O movimento de otimismo reflete a recepção positiva de dados domésticos, como a prévia da inflação de janeiro, que veio abaixo das expectativas, pavimentando o caminho para o tão aguardado ciclo de cortes na taxa Selic. No câmbio, o dólar registra uma leve valorização de 0,07%, cotado a R$ 5,20, após ter tocado a mínima de R$ 5,17 durante a manhã.
O grande catalisador do dia é a primeira “Superquarta” de 2026, data em que os comitês de política monetária do Brasil (Copom) e dos Estados Unidos (Fed) anunciam suas decisões sobre os juros.
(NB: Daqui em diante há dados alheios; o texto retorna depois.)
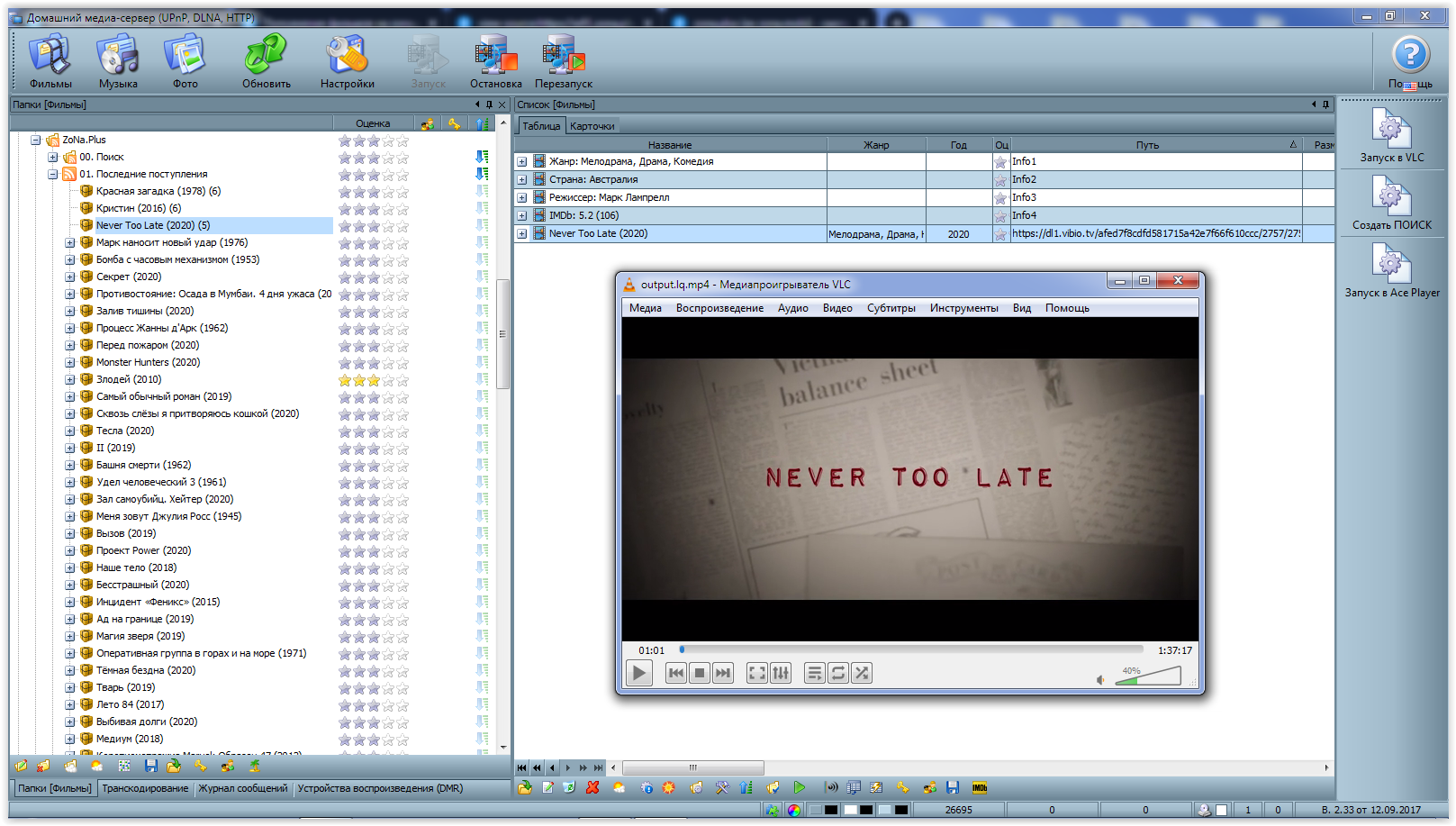The image size is (1456, 826).
Task: Open the Воспроизведение menu in VLC
Action: pyautogui.click(x=719, y=308)
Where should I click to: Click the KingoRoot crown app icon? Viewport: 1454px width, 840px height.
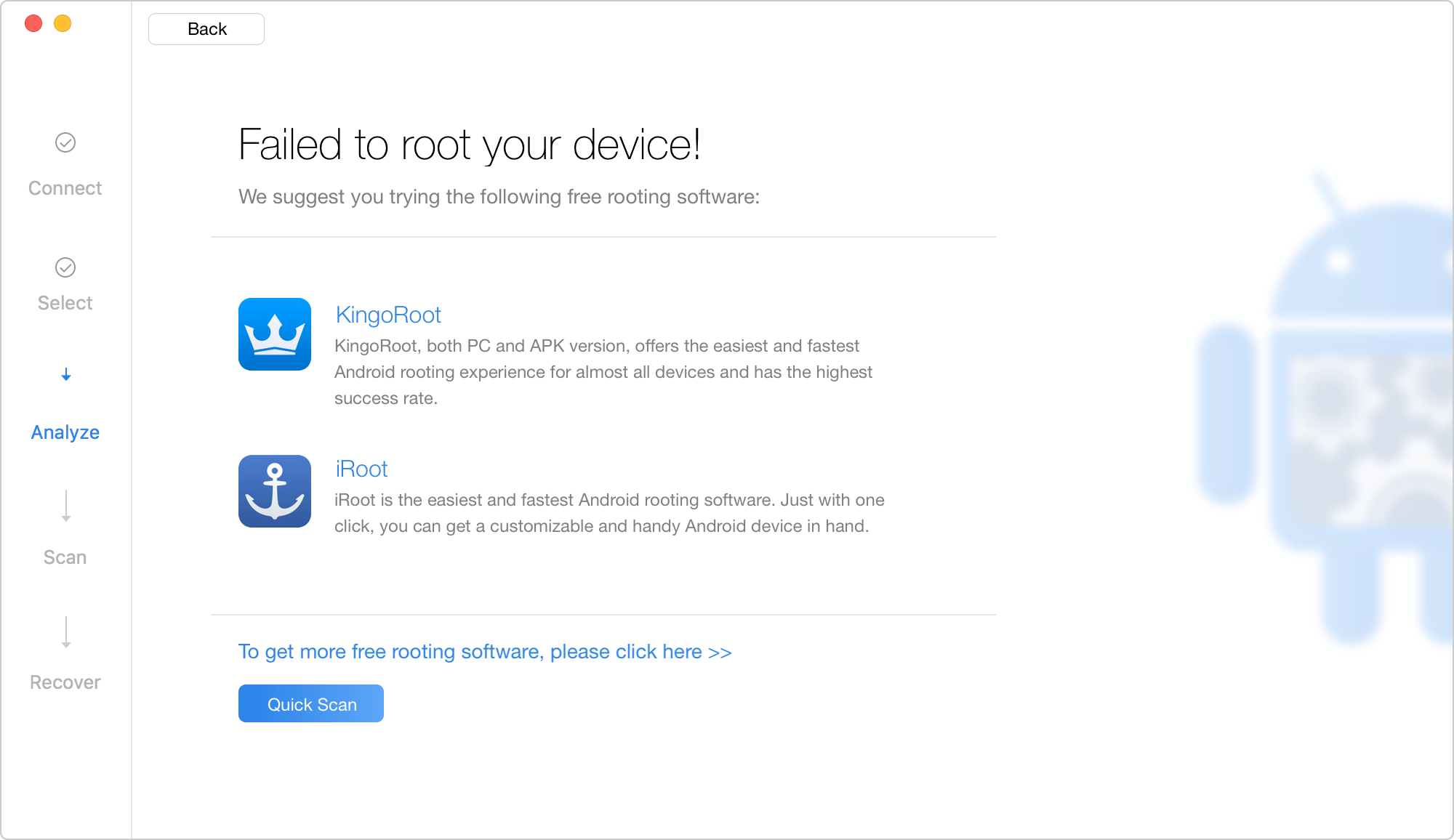click(x=275, y=334)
No cenário nacional, embora o consenso aponte para a manutenção da Selic em 15% nesta reunião, o mercado já precifica uma redução gradual ao longo do ano. Segundo o último Boletim Focus, a expectativa é que a taxa básica encerre 2026 em 12,25%, o que representaria um alívio de 2,75 pontos percentuais em relação ao patamar atual, fortalecendo a atratividade de ativos de risco como as ações.
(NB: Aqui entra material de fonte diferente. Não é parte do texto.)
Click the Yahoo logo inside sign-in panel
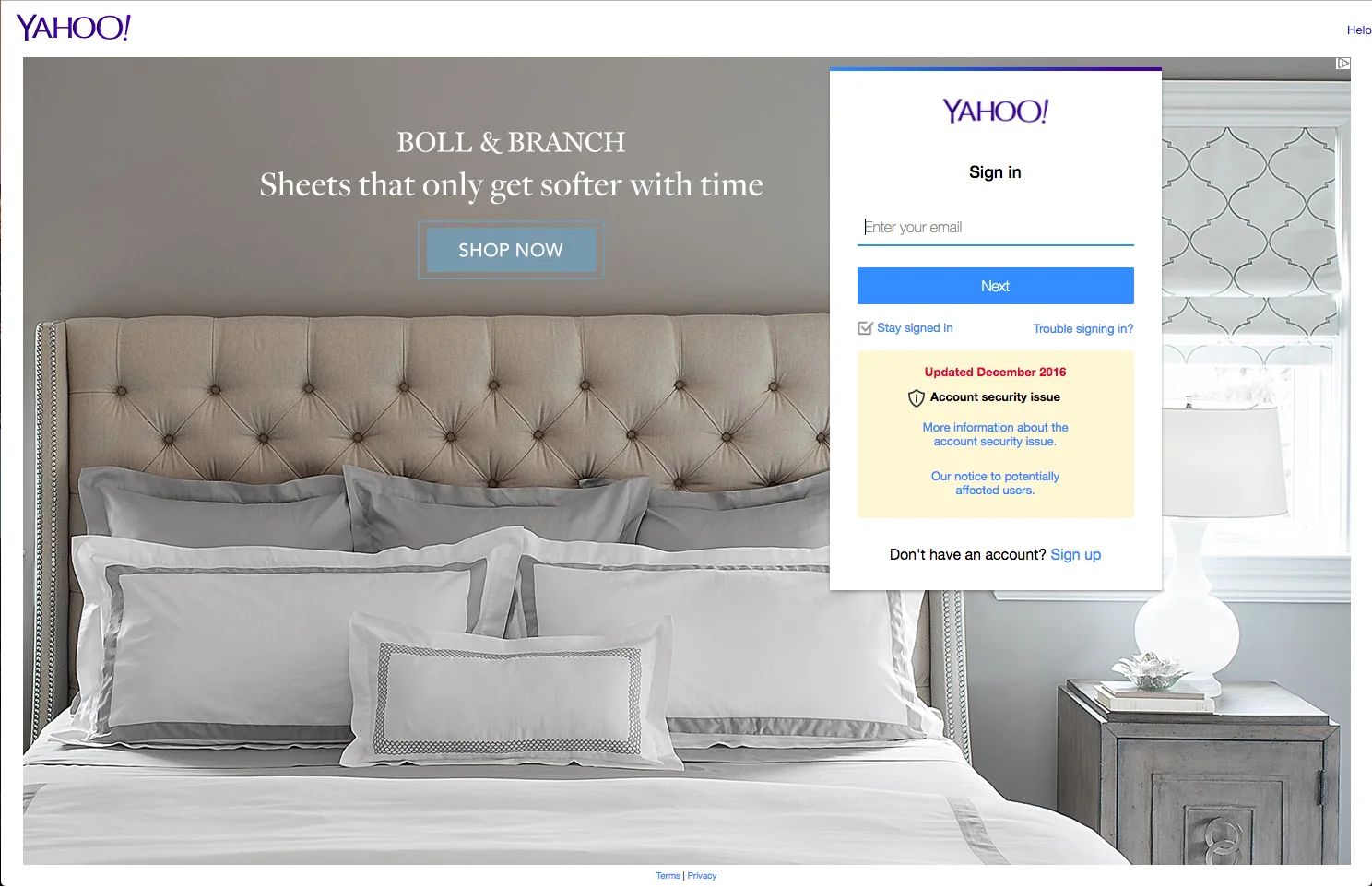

Nos Estados Unidos, o clima é de tensão política e expectativa monetária. O Federal Reserve deve manter os juros no intervalo entre 3,5% e 3,75%, mas os investidores estão atentos ao comunicado de Jerome Powell.
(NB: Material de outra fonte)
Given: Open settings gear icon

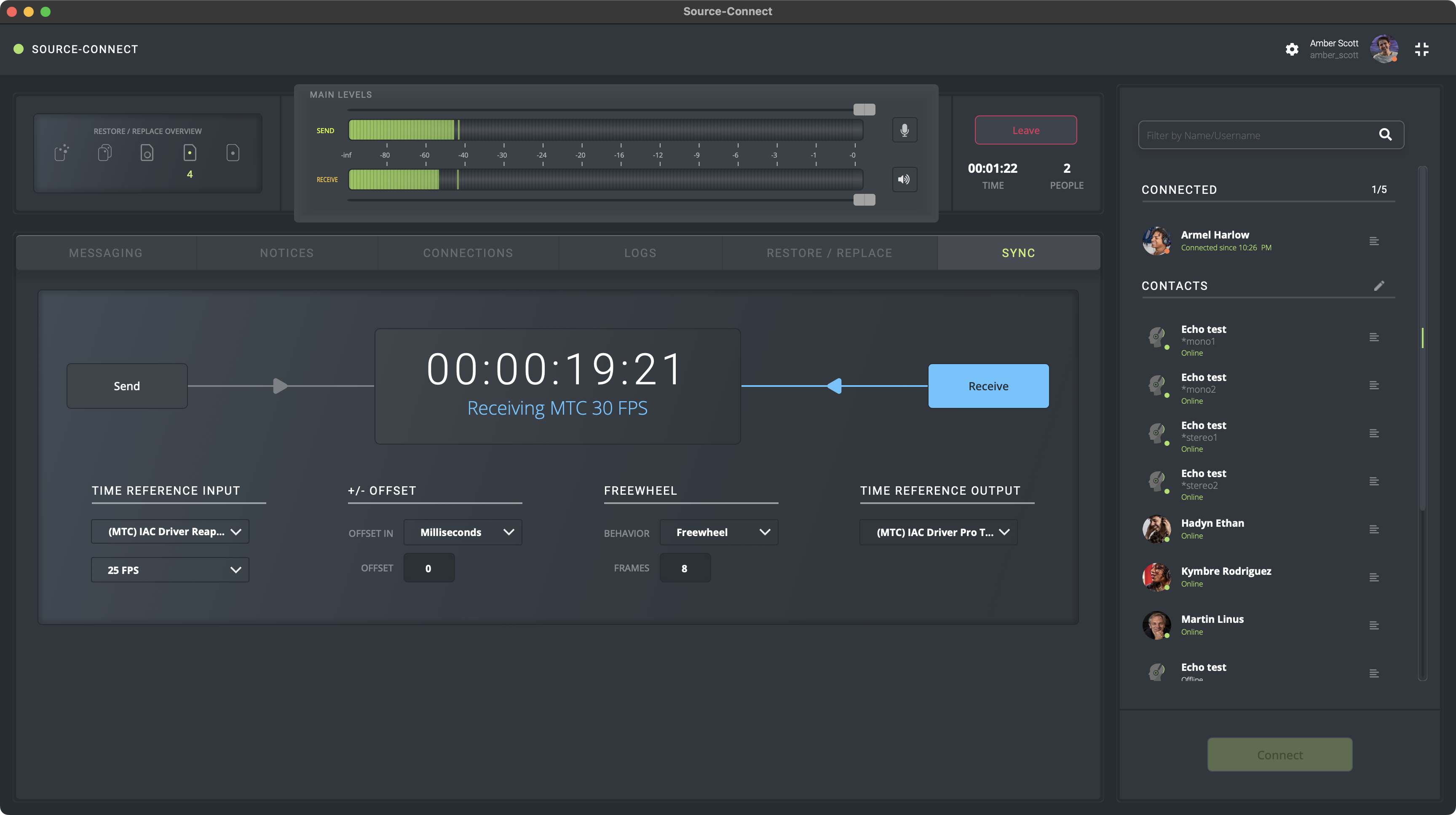Looking at the screenshot, I should [x=1292, y=49].
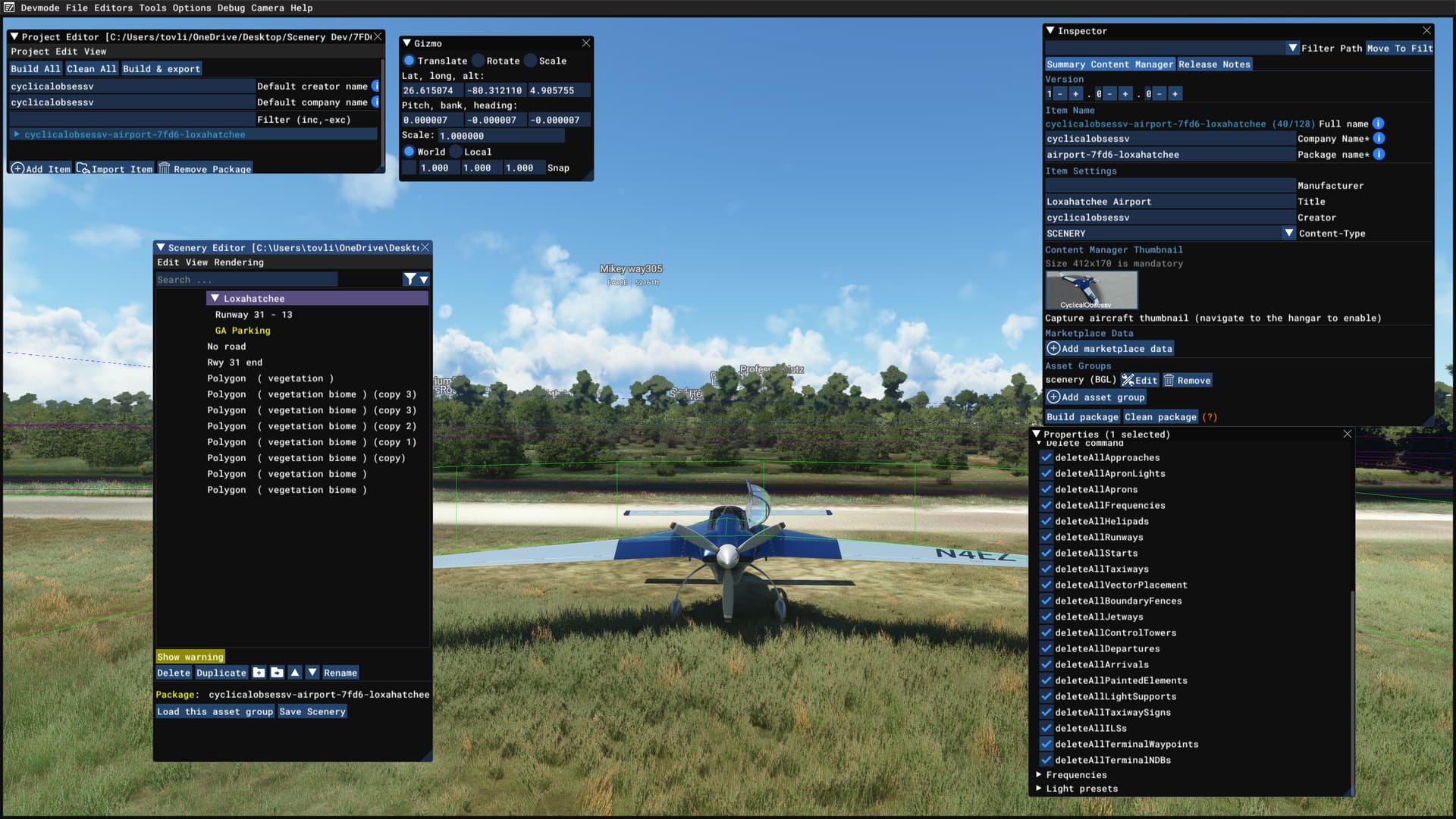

O cenário é pressionado por ataques recentes do presidente Donald Trump, que defende cortes mais agressivos e chegou a ameaçar o chefe do Fed com medidas judiciais devido a declarações feitas ao Congresso. Essa instabilidade política reflete-se em Wall Street, onde os índices operam de forma mista: enquanto o Nasdaq avança impulsionado por empresas de tecnologia, o Dow Jones registra perdas significativas.
O impacto da Superquarta também ecoa nas bolsas europeias, que operam majoritariamente no vermelho, aguardando as sinalizações da maior economia do mundo. Analistas destacam que a combinação de uma inflação controlada no Brasil com a queda na confiança do consumidor americano cria um cenário de “descolamento” positivo para os ativos brasileiros.
O foco dos gestores agora se volta para o tom dos comunicados que serão divulgados ao fim do dia, que servirão como bússola para os investimentos em renda variável e para o fluxo de capital estrangeiro no país nos próximos meses.